My sister, a doctor who treats kidney transplant patients, is a major drama queen. Sometimes she gets a phone call and has to rush to work (a la Hugh Grant in his TT behind the ambulance in About a Boy) as a kidney is potentially becoming available. Or she announces that she's speaking at an international conference on transplants, (a.k.a. going to London for a week sans kids), or has just won a competitive government grant to continue her team's research into new transplant techniques.

Yes, it's all very dramatic and important and amazing, but trust me, hearing about her meaningful contribution to society gets old really fast.

Just when I'm boasting in a family group text message about having learned to ride a scooter (think Razor, not Vespa), my sister will interrupt with a curt: "Can you please leave me off this thread, I am expecting a call about a kidney". Without even acknowledging my achievement.

You'd think she's saving lives or something.

As I have witnessed my sister sensationalise her career in a thinly-veiled attempt to assert herself as the golden child in the family, I have seen a side to the world of organ donation that many people have not. I have heard about what it's like to be on the waiting list for a kidney for years, and the painful treatments the patient has to endure while they wait, knowing they could die before a match is found.

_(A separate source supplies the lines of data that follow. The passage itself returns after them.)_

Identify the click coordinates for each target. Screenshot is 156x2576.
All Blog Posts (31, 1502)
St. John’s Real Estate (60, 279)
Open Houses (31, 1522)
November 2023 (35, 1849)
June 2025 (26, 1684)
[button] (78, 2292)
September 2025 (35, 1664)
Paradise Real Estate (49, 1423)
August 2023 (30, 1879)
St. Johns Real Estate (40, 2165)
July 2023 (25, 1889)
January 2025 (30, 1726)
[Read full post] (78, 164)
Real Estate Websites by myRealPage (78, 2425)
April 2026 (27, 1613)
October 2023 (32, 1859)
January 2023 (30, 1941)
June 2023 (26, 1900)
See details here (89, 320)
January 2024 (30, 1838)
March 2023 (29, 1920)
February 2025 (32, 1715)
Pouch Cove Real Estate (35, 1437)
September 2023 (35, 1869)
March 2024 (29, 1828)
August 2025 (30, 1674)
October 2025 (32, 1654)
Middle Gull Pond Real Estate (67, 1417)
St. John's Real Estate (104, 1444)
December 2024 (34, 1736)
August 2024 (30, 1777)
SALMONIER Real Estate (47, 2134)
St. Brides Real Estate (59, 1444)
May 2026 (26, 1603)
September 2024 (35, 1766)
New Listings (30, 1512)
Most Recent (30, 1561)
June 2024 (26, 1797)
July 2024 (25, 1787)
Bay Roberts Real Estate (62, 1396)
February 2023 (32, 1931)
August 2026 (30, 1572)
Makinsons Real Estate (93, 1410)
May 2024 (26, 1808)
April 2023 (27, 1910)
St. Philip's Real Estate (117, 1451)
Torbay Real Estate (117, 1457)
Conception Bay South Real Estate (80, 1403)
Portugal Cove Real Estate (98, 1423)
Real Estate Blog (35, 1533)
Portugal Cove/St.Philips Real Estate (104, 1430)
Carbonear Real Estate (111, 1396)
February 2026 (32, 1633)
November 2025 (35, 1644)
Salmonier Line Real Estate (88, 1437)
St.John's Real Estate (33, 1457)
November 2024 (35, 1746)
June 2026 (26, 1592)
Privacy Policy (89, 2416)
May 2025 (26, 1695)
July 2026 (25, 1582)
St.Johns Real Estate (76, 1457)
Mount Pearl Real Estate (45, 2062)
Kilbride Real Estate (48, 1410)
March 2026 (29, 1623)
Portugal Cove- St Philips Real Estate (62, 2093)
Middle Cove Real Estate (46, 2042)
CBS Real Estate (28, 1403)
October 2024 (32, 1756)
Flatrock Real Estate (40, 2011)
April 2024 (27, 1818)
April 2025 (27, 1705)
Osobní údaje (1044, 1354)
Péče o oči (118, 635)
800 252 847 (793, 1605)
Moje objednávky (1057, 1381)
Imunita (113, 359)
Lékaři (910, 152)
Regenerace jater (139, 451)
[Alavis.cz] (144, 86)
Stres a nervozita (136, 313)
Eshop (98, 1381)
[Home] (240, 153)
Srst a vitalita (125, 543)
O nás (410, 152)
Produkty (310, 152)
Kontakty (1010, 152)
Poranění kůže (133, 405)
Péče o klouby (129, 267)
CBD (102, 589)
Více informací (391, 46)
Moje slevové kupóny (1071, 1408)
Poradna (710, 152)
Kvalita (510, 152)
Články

I know about the research into better treatments and medications to improve the chances of organ acceptance by recipient. I understand about how precise the circumstances have to be for a successful transplant to happen, so that the risk is minimal and the chances are maximized. I have seen the lifelong dedication of healthcare professionals to improving the quality and duration of the lives of people whose bodies just simply refuse to function properly.

Which is why, when someone said to me recently that he wouldn't ever become an organ donor because he was afraid that "the doctors would turn off my life support just to get my organs", I realised that not everyone had experiences that gave them my trust in modern medicine.

I mentioned this to my sister, and she knew that was a concern that many of her patients had encountered in society. So I thought we should confirm some facts about organ donation:

1) You don't always have to be dead to donate. Live donation is possible with some organs. For example, kidneys. My sister has found that 30 - 50 percent of kidneys are donated by live donors. And if you are not a match for the loved one you want to give a kidney to, the Paired Kidney Exchange Program now matches willing donors to other patients on the waiting list; because many potential donors find that once they have made the decision to do a live donation for a loved one, it would mean just as much to them to help save the life of a complete stranger.

2) One human body can donate its heart, lungs, kidneys, liver, skin, stem cells and corneas, to save a life, or dramatically change the life, of someone who is suffering from, for example, cystic fibrosis, diabetes, heart disease, auto-immune diseases, hepatitis and liver disease. Last year in Australia, 378 organ donors benefitted 1,117 recipients.

3) There are approximately 1600 Australians on organ transplant waiting lists at any given time, and you cannot guarantee that you or a loved one will never be on that list. In fact, as donatelife.gov.au says, if you would say yes to a life-saving transplant, say yes to becoming a life-saving donor. Sixty-nine percent of Australians are willing to become organ donors.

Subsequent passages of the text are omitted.